To please himself, he thought as he dragged her against him. To undo the knots in his stomach, calm the thunder in his loins. She jerked back and might have landed a blow, but he was prepared for her, and very quick.

The moment his mouth came down on hers, she went still. He heard her breath suck in, then only the buzzing in his own head. She had a mouth like rose petals, soft, fragrant, crushable. With an oath, he wrapped an arm around her waist and locked her to him. He could feel her breasts yield and her body tremble. His own was rigid with the shock of the sensation that poured through him.

Behind them the horses blew and shifted weight. Dust motes danced in an errant sunbeam.

She couldn’t move. She thought she might never move again, because all the bones in her body had
dissolved. Behind her eyes was a rush of color, so vivid, so brilliant, that they would certainly blind her. If this was a kiss, then she had never experienced one before, for this was all heat, all light, all movement, in one meeting of lips.

She heard a moan, such a soft, such a sweet moan, and never recognized it as her own. Her hand was on his arm, fingers tangled in the tear of his sleeve. She might have swayed, but he held her so close.

Was she breathing?

She had to be, for she lived still. She could smell him, and the scent was much the same as it had been on their first meeting. Sweat, horses, man. And he tasted … Her lips parted, she thirsted for more. He tasted like honey warmed in whiskey. Wasn’t she already drunk from him?

Her heart began to thunder, drumming in pulses she hadn’t known existed. If there was more, she wanted to find it. If this was all, it was enough for a lifetime. Slowly she slid her hands up his arms, over his shoulders and into his hair. Her kiss changed from one of shock and surrender to one of demand.

He felt her teeth nip at his lip and a fire centered in his loins. Suddenly desperate, he pressed her back against a post and savaged her mouth even as it opened and invited him in. In that instant he was more her prisoner than she his.

He surfaced like a man drowning, gulping in air and shaking his head to clear it. “Good God, where did you learn to do that?”

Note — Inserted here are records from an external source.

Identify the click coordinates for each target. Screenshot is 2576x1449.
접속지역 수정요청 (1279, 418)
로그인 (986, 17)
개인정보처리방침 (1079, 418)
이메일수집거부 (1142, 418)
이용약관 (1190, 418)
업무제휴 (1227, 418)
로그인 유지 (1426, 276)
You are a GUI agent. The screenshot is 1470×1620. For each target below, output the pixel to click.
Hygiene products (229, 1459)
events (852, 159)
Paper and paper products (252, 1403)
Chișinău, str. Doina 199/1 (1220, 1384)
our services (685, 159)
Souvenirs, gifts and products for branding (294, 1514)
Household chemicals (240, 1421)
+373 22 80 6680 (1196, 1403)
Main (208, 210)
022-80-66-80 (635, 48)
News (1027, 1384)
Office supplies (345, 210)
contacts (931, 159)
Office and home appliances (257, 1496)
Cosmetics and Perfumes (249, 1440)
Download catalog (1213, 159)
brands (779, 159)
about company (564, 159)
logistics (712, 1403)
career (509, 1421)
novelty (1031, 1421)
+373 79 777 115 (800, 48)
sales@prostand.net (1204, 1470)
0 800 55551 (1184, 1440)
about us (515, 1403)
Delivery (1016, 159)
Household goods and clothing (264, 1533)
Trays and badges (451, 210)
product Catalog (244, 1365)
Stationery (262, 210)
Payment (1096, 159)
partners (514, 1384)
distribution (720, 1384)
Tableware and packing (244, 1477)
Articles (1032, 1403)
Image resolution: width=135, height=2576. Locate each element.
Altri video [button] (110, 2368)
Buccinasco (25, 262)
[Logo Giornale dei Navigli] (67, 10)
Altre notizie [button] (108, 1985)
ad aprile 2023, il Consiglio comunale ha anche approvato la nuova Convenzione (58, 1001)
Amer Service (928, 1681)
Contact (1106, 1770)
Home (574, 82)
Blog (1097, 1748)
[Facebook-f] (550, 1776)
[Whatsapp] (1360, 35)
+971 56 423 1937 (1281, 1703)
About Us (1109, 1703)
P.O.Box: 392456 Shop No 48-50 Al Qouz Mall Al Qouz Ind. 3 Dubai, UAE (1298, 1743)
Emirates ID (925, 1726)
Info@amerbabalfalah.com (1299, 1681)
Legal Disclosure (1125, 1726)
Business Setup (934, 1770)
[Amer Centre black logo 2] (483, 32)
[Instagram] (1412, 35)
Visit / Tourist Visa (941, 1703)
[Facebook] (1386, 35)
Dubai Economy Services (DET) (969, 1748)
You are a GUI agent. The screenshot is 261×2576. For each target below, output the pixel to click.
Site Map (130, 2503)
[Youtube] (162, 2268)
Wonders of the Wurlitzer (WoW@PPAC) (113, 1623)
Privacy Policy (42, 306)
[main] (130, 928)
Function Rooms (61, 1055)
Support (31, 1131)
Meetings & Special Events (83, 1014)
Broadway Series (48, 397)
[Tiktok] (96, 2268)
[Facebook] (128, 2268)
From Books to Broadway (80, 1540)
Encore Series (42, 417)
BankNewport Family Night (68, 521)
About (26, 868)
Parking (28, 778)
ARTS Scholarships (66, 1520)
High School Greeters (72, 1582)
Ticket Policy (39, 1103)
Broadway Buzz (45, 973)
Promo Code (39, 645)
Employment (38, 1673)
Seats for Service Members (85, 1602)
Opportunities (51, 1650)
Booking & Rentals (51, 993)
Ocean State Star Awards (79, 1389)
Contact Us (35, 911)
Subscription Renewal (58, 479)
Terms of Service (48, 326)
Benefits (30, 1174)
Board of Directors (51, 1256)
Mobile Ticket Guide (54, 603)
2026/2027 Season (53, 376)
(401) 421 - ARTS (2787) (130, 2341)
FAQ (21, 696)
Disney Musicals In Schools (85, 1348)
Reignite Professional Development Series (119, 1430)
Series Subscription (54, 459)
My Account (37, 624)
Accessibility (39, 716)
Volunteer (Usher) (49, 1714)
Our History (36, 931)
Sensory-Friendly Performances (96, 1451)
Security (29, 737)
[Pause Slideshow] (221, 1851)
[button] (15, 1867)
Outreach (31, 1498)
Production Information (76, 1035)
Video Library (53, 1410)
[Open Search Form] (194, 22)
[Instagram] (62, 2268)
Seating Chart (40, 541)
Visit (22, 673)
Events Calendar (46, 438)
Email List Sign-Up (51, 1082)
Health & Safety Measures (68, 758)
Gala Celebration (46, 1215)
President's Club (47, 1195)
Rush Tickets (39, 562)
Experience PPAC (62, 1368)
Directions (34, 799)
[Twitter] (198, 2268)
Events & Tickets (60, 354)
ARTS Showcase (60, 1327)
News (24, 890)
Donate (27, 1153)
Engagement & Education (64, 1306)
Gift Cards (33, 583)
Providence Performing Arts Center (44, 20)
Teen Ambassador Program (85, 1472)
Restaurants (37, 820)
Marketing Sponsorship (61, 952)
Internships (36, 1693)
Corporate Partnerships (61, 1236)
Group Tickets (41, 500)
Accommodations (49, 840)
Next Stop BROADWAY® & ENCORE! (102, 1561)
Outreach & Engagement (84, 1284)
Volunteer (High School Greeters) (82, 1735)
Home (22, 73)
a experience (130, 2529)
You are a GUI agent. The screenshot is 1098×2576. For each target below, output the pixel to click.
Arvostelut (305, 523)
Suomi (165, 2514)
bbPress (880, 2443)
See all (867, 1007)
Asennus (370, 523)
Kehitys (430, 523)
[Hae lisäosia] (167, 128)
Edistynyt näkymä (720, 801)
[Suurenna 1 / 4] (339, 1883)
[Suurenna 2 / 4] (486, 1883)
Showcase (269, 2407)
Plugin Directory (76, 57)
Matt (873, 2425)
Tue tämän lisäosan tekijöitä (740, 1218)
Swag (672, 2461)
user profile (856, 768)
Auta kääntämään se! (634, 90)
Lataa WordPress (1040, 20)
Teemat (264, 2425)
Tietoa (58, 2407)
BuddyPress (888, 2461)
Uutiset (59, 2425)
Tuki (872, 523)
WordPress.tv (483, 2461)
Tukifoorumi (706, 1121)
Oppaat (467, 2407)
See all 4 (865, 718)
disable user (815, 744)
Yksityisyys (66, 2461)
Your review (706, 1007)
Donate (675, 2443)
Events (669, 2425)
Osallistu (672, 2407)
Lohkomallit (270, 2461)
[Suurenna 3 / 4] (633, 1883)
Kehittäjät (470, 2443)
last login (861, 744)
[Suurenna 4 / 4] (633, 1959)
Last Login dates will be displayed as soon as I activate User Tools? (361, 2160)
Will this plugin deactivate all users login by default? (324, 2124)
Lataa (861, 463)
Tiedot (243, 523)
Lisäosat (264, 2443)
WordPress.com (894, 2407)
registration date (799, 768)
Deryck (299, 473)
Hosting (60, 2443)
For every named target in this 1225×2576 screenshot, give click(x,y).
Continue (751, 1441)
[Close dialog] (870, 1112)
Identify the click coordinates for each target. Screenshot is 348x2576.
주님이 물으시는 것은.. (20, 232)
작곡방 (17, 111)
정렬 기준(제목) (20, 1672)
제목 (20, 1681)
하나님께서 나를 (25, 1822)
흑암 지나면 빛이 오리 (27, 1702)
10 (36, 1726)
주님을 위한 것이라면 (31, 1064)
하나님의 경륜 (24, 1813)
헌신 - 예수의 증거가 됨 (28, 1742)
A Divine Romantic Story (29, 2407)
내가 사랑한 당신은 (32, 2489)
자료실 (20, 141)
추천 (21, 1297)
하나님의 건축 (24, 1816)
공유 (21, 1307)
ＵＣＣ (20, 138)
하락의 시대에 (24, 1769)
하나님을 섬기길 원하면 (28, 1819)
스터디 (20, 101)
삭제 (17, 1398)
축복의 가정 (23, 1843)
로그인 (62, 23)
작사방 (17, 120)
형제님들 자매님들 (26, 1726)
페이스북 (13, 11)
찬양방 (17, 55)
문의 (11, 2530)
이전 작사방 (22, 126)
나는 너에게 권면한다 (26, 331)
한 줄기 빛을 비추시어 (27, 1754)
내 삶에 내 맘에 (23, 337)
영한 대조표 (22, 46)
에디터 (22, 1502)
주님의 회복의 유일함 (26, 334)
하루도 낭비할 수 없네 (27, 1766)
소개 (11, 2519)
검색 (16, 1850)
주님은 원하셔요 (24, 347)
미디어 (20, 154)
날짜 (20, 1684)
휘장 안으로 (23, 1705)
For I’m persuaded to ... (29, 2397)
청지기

Right here, right now. But shame and confusion stained her cheeks. However it had happened, she had let him kiss her and, Lord help her, she had enjoyed it. “Let me go.”

“I don’t know if I can.” He lifted a hand to her cheek, but she jerked her head away. Struggling for patience, Brigham stood where he was and tried to catch his breath. A moment ago she had kissed him in a manner to rival the finest French courtesans. But now, right now, it was painfully clear she was innocent.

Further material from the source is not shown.